Ferret: the FV700 series in British Army Service
Peter BrownFerret: The FV700 Series in British Army Service by Pat Ware Warehouse Military Vehicle Datafile: WD1 published by Warehouse Publications, Croydon, England ISBN 0-9525563-4-0 Web site www.warehouse.co.uk, email firstname.lastname@example.org Softback, 76 pages. Price £16.50 including UK postage or £18.00 overseas surface mail direct from the publishers
Started life with a War Office Policy Statement in 1947, half a century later a few Ferret may still be lurking in the corners of depots and sheds even if its day as a British Army vehicle is now passed. Many vehicles sold abroad may well soldier on into the new Millennium, while others are safely in private hands enjoying a civilian career.
Designed to replace the various wartime Scout and Light Reconnaissance Car designs, Ferrets were to serve in many units and not only armoured ones. As such they will be well known to more than one generation of soldiers. Even those familiar with it may well find something which they did not know in this book. Its development from the days it was called Fieldmouse through production from 1952 to 1967 for Britain (and later for export) in over a dozen marks and sub marks is covered in considerable detail. Some changes were minor, those like the introduction of the Big Wheel Ferret and AGTWs were definitely major. Others included the introduction of floatation in various forms, and there were moves to re-vamp the vehicle for export even after many years in production.

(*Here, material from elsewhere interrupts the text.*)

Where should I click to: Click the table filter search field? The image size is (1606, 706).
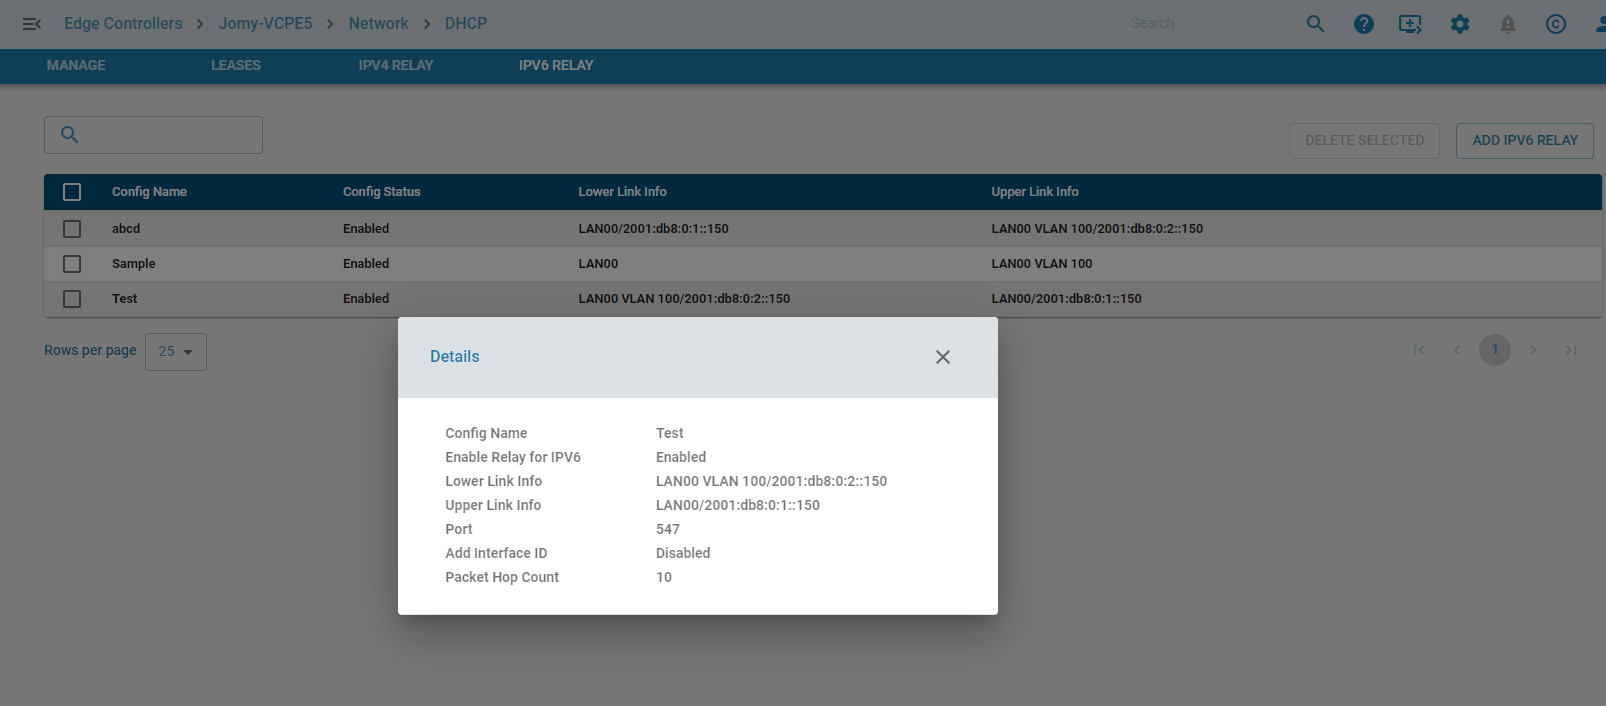tap(165, 135)
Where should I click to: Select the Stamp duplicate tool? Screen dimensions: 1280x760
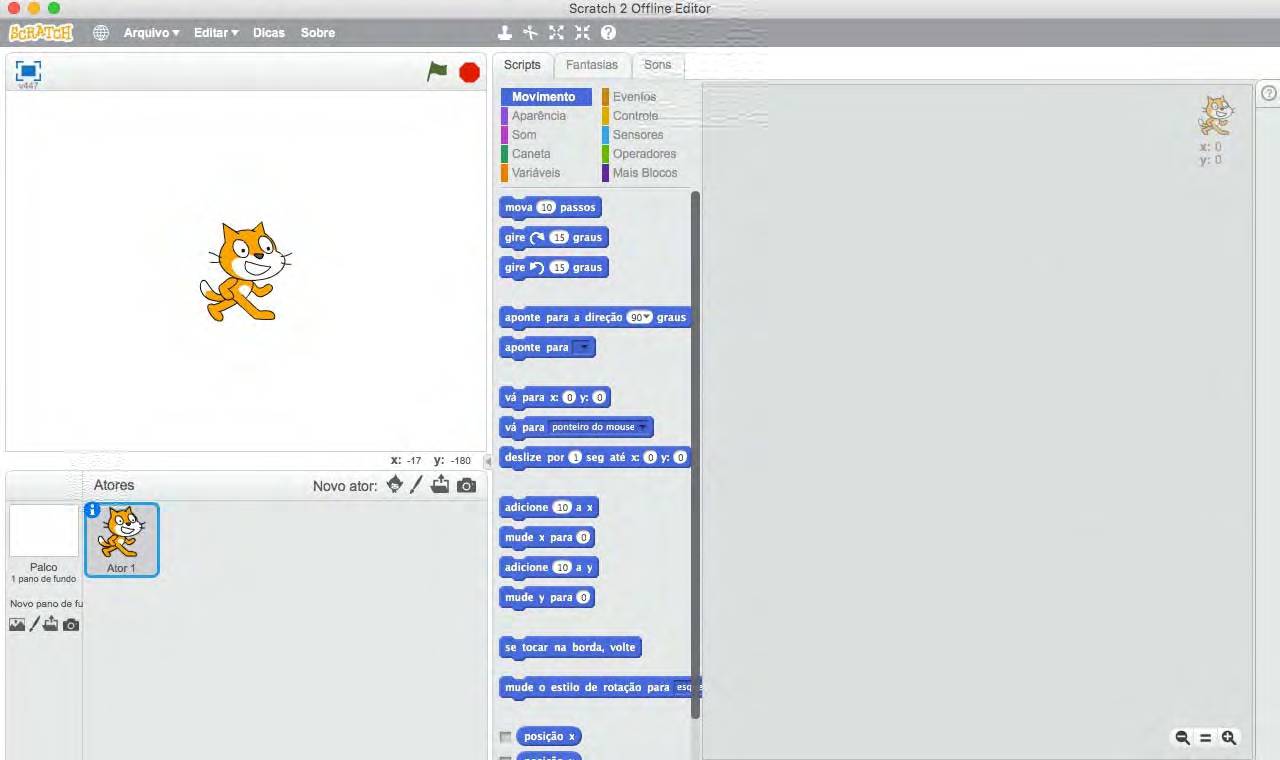point(505,32)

All of this is laid down here, with details of dimensions, lists of contracts and serial numbers, technical descriptions and notes on service use. Illustrating these are over 100 black and white photos and a four-page colour section, reproduction stowage diagrams and even sets of scale plans of typical marks.

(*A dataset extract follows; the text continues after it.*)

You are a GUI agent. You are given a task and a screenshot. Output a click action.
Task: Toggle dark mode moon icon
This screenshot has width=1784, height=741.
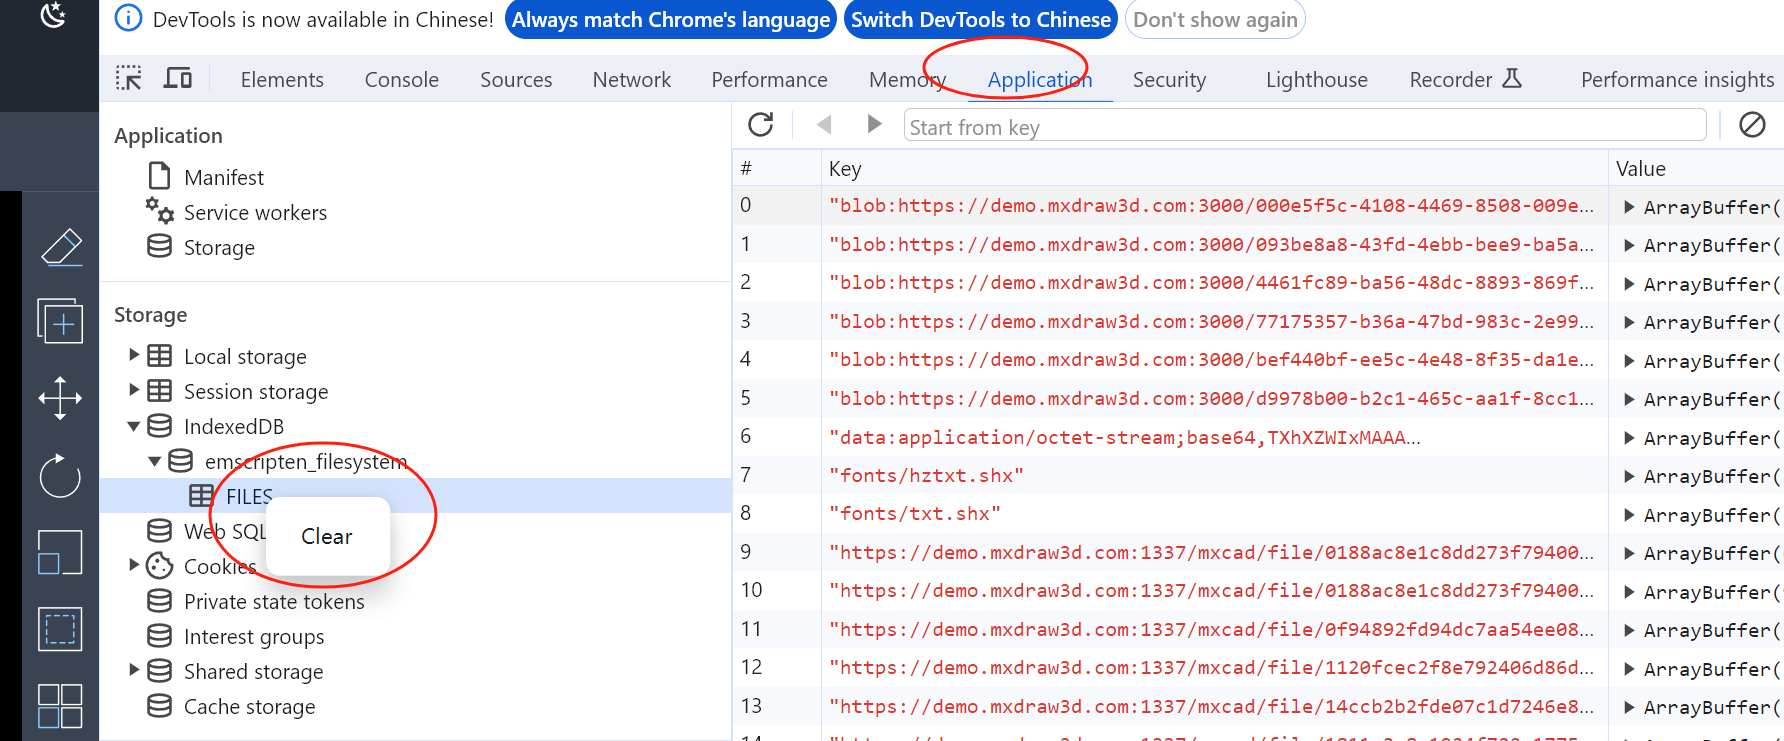(x=53, y=15)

With the cancellation of its intended replacement, the Vixen variant of the Fox, Ferret was to continue in service long after its planned demise. It may not have been perfect, indeed some faults were identified early on, but it was a solid design and it was there. As so often those equipped with them made the best use of them. It is good to see the Ferret covered in such detail, and in such a comprehensive manner. If it is possible to level one criticism at the book, it could be that the photographs seem to appear in no particular order, with illustrations of each type appearing throughout the book rather than grouped together. That apart, as an account of the vehicle this book will be hard to beat, and may well stir memories for many Tank readers.